Starting with the first line of the records, write out each line exactly until you have included the line containing "Add ЭКОМИЛК butter".

RECORDS FOR THIS TASK below:

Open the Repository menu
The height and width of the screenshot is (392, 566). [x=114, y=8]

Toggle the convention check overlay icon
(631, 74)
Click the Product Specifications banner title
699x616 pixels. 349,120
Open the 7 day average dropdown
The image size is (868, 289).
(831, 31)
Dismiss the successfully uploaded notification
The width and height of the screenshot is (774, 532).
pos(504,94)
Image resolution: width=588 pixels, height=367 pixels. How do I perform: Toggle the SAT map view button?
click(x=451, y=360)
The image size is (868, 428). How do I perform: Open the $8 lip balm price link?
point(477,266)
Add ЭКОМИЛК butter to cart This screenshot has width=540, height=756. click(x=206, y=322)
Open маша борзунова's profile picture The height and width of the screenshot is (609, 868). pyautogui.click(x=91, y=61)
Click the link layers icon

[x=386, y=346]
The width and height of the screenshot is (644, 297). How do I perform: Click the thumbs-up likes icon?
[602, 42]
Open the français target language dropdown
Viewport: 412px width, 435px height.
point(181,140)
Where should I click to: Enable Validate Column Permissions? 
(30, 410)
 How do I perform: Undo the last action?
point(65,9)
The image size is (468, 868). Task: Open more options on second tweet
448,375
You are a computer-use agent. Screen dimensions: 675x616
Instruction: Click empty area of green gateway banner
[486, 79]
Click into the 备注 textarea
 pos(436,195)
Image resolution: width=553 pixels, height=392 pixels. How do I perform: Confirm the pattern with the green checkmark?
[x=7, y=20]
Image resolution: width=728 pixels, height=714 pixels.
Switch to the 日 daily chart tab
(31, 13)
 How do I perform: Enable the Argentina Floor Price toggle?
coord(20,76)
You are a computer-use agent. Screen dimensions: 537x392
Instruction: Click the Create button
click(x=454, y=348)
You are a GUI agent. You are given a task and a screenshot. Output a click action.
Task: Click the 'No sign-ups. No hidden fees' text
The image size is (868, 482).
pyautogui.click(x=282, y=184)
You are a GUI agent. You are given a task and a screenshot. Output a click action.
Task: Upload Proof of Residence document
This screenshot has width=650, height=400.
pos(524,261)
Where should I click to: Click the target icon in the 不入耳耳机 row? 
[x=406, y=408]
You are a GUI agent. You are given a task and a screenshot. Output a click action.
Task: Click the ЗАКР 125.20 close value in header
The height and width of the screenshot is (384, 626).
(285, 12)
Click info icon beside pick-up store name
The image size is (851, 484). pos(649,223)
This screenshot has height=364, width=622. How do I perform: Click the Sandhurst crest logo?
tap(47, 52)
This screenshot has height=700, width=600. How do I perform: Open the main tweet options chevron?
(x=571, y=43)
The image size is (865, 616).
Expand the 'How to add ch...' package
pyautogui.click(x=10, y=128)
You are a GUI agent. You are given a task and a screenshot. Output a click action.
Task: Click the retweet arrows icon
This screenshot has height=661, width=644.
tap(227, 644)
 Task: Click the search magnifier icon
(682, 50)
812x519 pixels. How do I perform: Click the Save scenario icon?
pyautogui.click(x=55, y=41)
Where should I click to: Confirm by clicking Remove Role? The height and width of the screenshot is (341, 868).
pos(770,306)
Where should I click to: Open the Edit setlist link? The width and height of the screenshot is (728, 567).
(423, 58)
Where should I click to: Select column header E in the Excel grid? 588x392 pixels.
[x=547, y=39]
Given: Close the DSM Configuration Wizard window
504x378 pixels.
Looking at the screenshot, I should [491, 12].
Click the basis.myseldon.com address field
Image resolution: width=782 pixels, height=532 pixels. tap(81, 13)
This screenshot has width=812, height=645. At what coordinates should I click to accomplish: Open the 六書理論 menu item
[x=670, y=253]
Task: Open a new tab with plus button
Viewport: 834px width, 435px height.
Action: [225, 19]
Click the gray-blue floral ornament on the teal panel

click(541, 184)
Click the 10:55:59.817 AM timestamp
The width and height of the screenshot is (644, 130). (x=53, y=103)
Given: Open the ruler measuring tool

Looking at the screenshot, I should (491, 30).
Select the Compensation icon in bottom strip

End of RECORDS FOR THIS TASK.

EXPECTED ANSWER:
Open the Repository menu
The height and width of the screenshot is (392, 566). [x=114, y=8]

Toggle the convention check overlay icon
(631, 74)
Click the Product Specifications banner title
699x616 pixels. 349,120
Open the 7 day average dropdown
The image size is (868, 289).
(831, 31)
Dismiss the successfully uploaded notification
The width and height of the screenshot is (774, 532).
pos(504,94)
Image resolution: width=588 pixels, height=367 pixels. How do I perform: Toggle the SAT map view button?
click(x=451, y=360)
The image size is (868, 428). How do I perform: Open the $8 lip balm price link?
point(477,266)
Add ЭКОМИЛК butter to cart This screenshot has width=540, height=756. click(x=206, y=322)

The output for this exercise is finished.